# TASK MATERIAL:
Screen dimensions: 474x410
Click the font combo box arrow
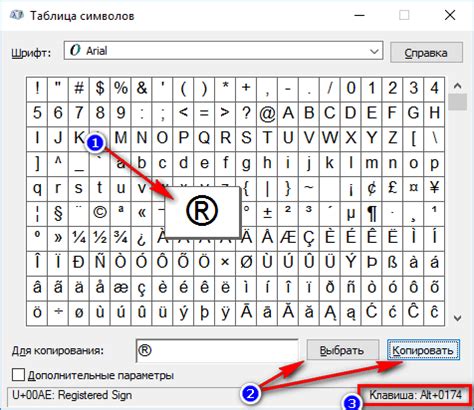(x=374, y=51)
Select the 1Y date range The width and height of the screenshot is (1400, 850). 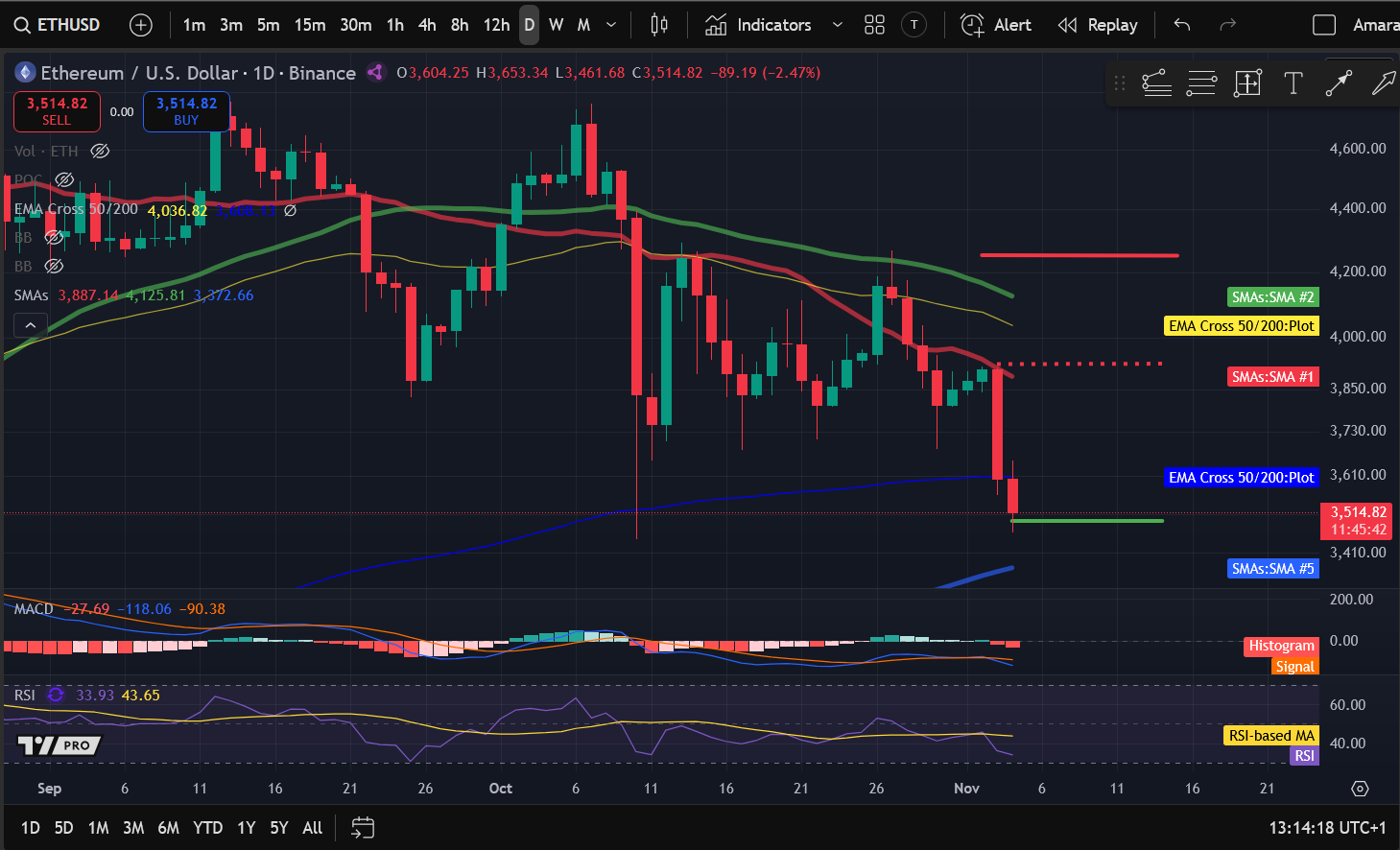(246, 827)
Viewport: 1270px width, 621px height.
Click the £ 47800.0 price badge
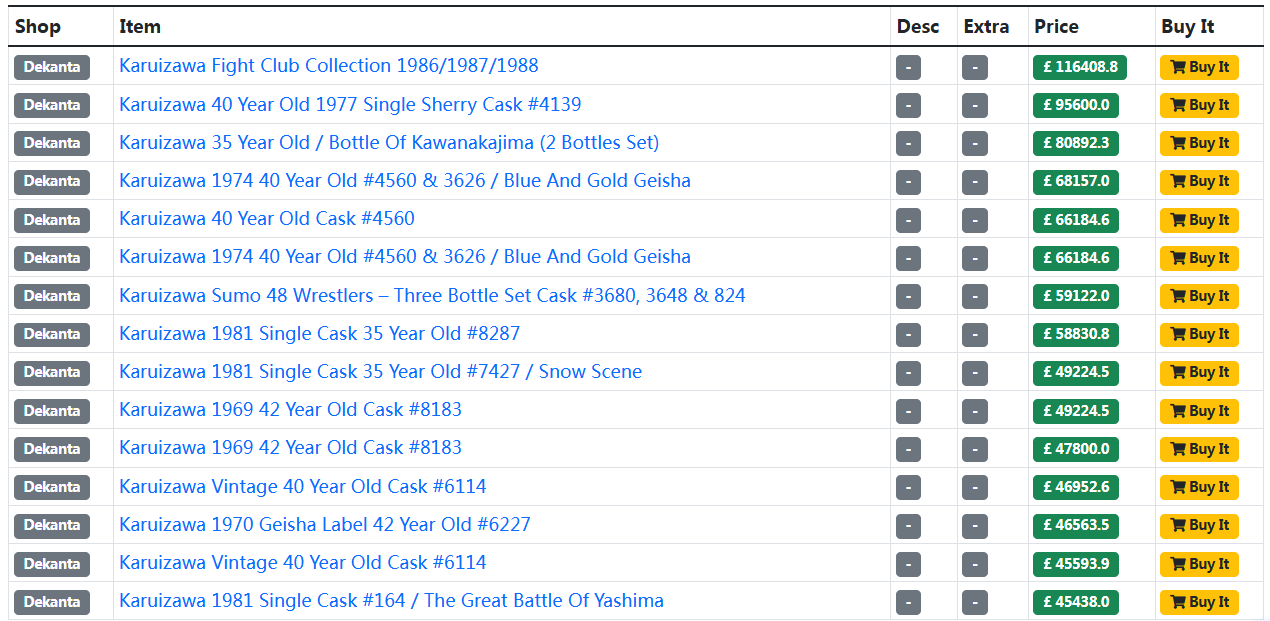coord(1075,449)
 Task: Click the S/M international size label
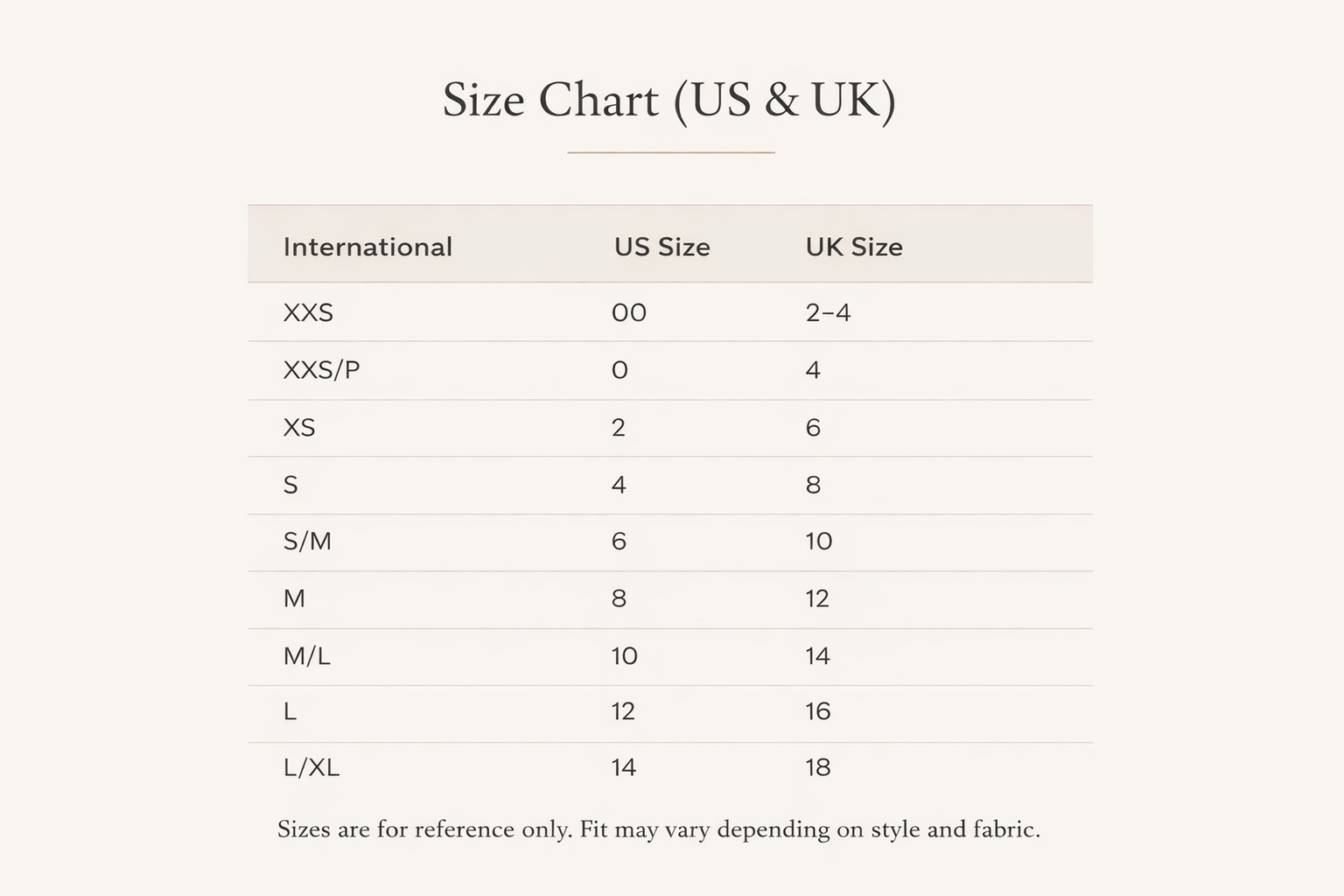(x=307, y=542)
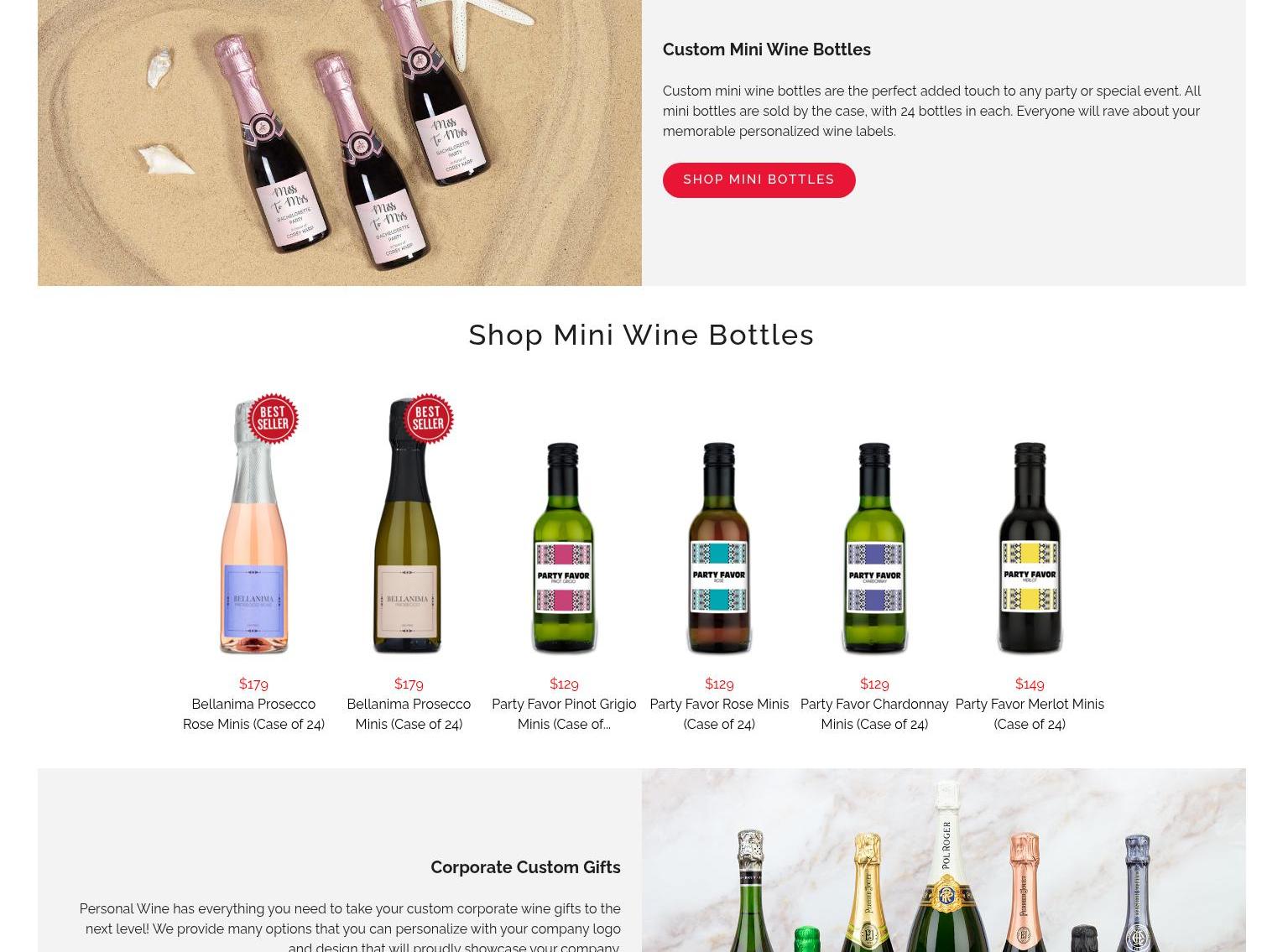
Task: Follow the Party Favor Pinot Grigio Minis link
Action: click(x=564, y=714)
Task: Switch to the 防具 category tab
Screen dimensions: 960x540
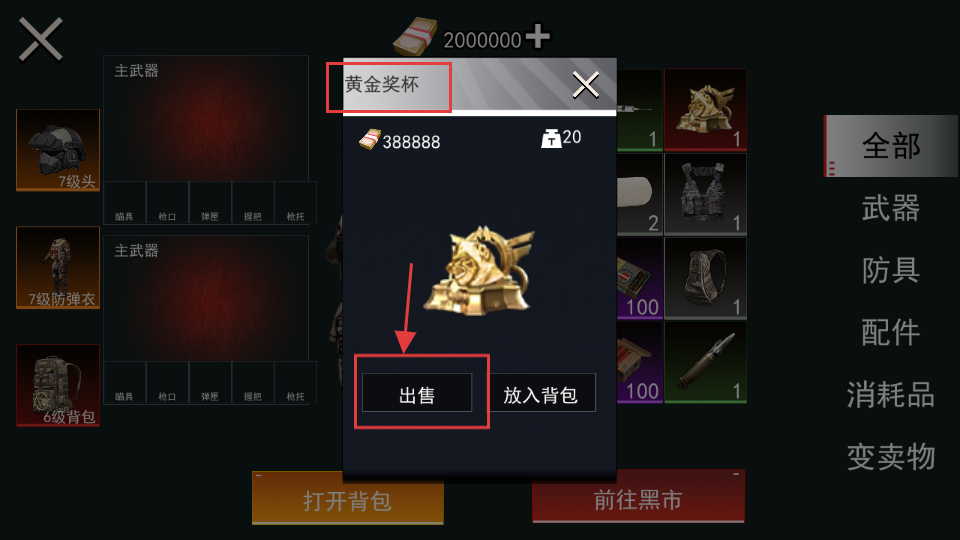Action: click(x=891, y=270)
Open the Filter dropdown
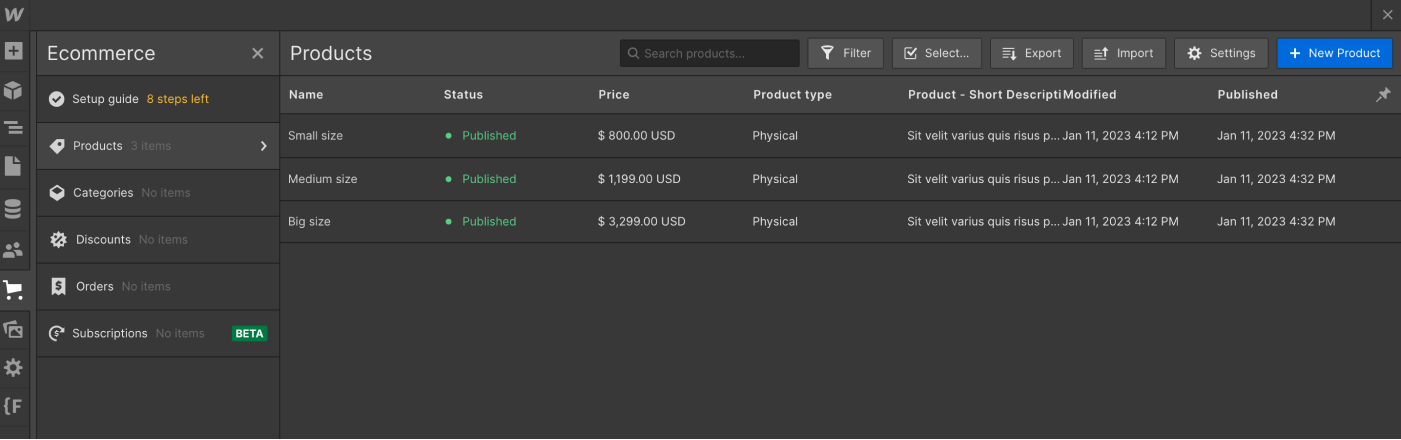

# WHAT TO WORK ON:
In the records, the line containing "Screen dimensions: 960x540" starts the span and the final line ends it. Output exactly that span, both ends included, with no pictures and nothing else.

# SOLUTION FOR THIS EXERCISE:
Screen dimensions: 960x540
Action: click(x=891, y=270)
Open the Filter dropdown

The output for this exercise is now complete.